**EXTRAIT DU DOCUMENT:**
>>
Malgré l’attente, la teneur du texte est loin de satisfaire pleinement le président du Sénat. « Ce projet de loi, en l’état, ne répond pas tout à fait aux attentes », a-t-il résumé. Le ton est mesuré. Les collectivités locales n’ont pas pris cette précaution. Dans une tribune publiée ce mardi dans Le Monde, près de la moitié des présidents de département donnent de la voix contre une loi « sans relief ». La déception ne pouvait être que grande, tellement les attentes sont profondes sur chacun des aspects du texte. Aux côtés de Gérard Larcher, la délégation aux collectivités territoriales a présenté les résultats d’une vaste consultation, doublée d’une enquête réalisée par un institut. Elles avaient été lancées dans la perspective du chantier 4D. 3 300 élus locaux se sont exprimés sur la plateforme du Sénat, ce qui en fait la consultation « la plus fructueuse » de l’histoire du Sénat, la chambre qui les représente.

« Aller plus loin dans la décentralisation sans big-bang »

Françoise Gatel, la présidente (Union centriste) de la délégation aux collectivités territoriales, a relayé le sentiment d’une large majorité d’élus locaux : il « faut aller plus loin dans la décentralisation, mais en évitant les grands chamboulements ». Le « big-bang hasardeux » de la loi NOTRe (nouvelle organisation territoriale de la République) de 2015 reste un traumatisme. Une autre attente forte s’est exprimée, celle d’une adaptation des politiques publiques aux réalités locales. Selon l’enquête CSA, « 74 % des élus sont favorables à ce que l’Etat puisse confier à titre expérimental des compétences différentes à des collectivités de même catégorie. »

La sénatrice Françoise Gatel a également témoigné du besoin de « proximité » dans une logique d’efficacité. Les élus locaux demandent à exercer leurs compétences au plus près du terrain, au nom du principe de subsidiarité (privilégier le niveau inférieur d’un pouvoir de décision). Autre priorité ressortie de la consultation : simplifier les normes applicables aux collectivités. « 90 % des élus sont favorables à la création d’une instance de concertation auprès du préfet », a-t-elle détaillé.
<<
**CONSIGNE 1:**
Mettez à l'échelle les lignes des enregistrements, à partir de celle qui contient « You are a computer-use » et jusqu'à celle qui contient « pyautogui.click(x=69, y=27) » incluse. Recopiez-les toutes, demandes comprises, en multipliant par 1,55 les coordonnées figurant dans les réponses, arrondies à l'entier (les demis vers le haut), et omettez les images.

**DONNÉES DISPONIBLES:**
>>
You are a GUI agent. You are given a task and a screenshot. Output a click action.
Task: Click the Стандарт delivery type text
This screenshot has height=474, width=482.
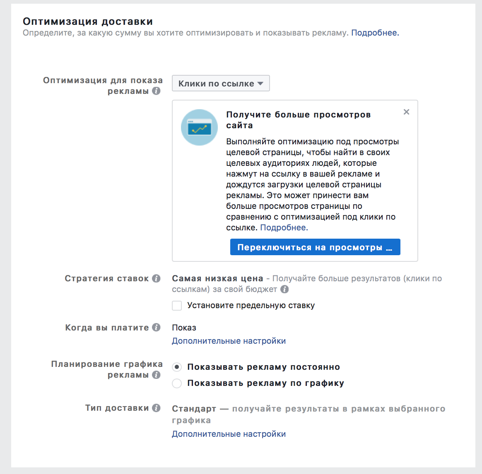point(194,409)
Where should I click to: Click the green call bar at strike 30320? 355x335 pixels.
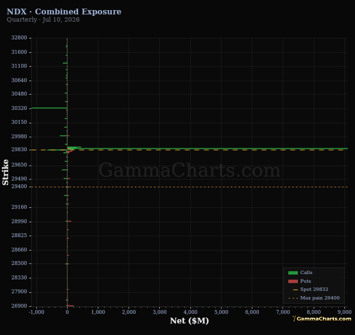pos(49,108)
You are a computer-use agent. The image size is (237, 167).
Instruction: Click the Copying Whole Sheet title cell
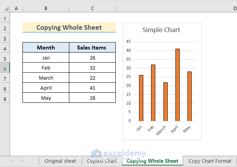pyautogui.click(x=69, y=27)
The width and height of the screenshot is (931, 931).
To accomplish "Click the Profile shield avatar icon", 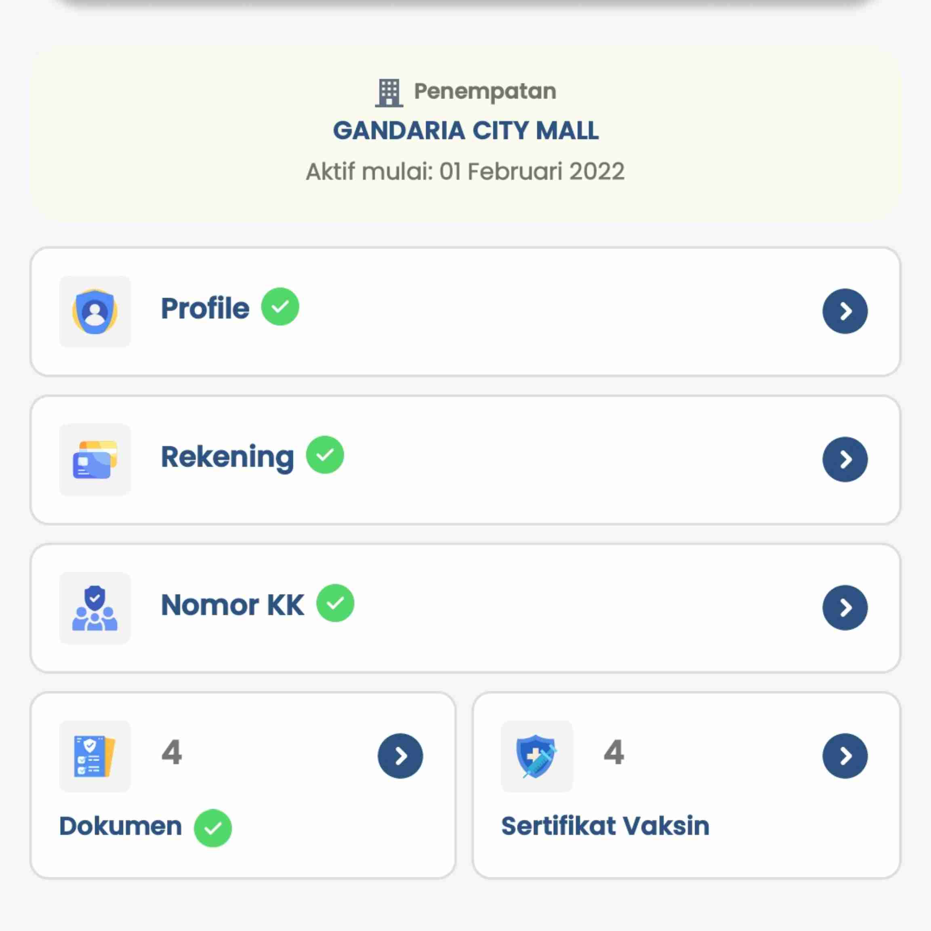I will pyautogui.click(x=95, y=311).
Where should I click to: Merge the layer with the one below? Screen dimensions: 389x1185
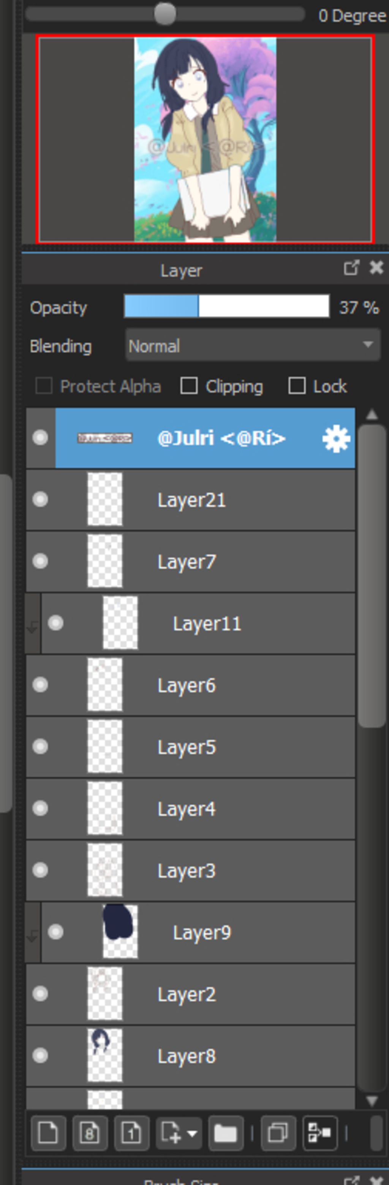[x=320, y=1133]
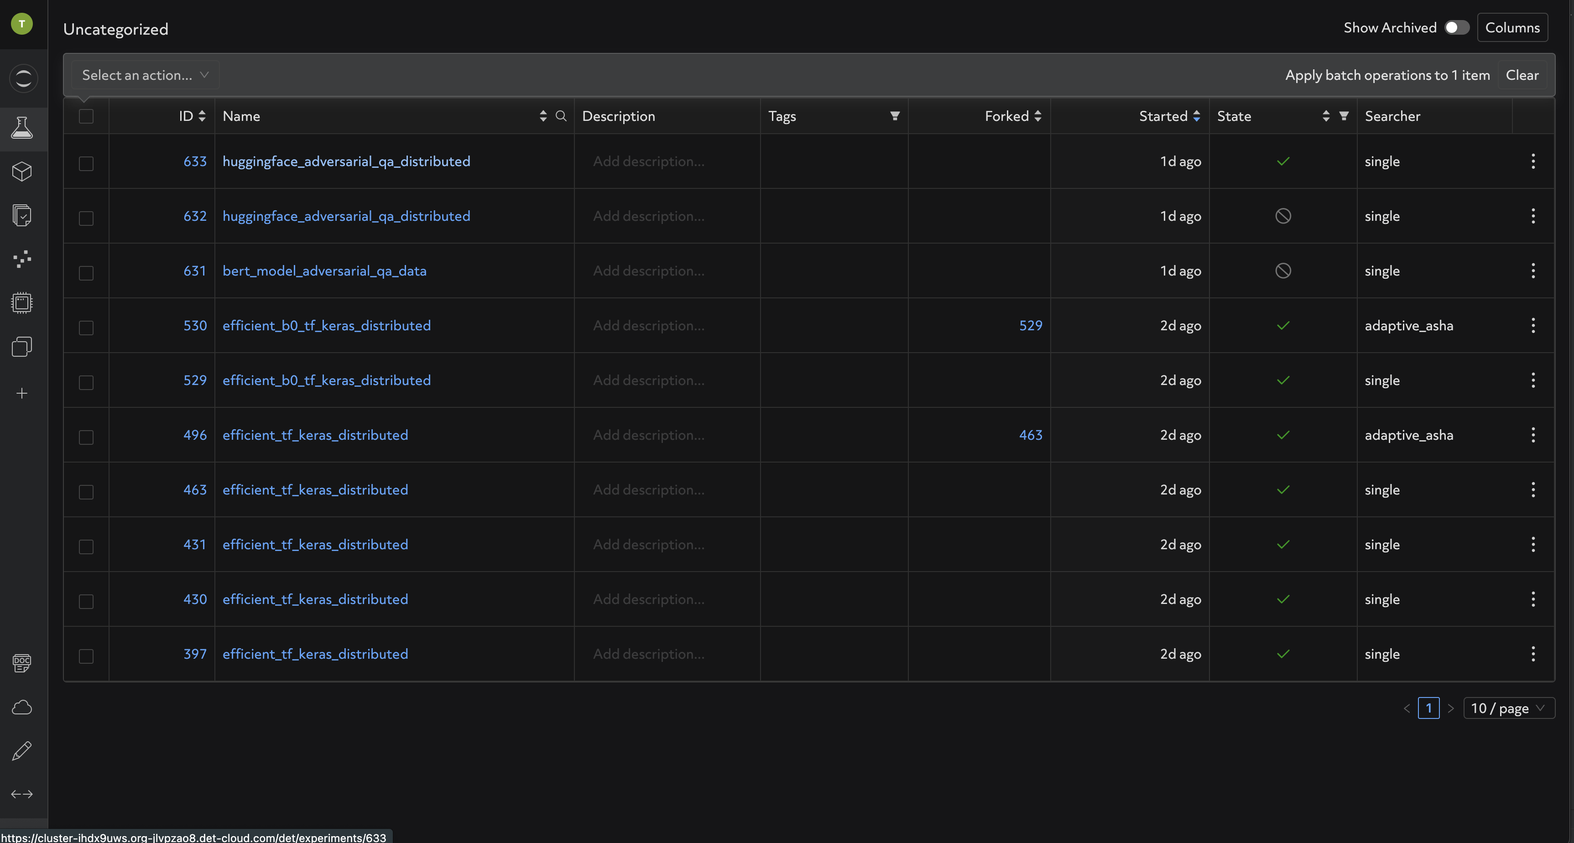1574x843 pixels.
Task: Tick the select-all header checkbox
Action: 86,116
<<
**CONSIGNE 2:**
Selon l'extrait du document, combien d'élus locaux se sont exprimés sur la plateforme du Sénat ?

**RÉPONSE CORRECTE 1:**
You are a computer-use agent. The image size is (237, 167).
Instruction: Click the Copying Whole Sheet title cell
pyautogui.click(x=107, y=42)

**RÉPONSE CORRECTE 2:**
3 300 élus locaux.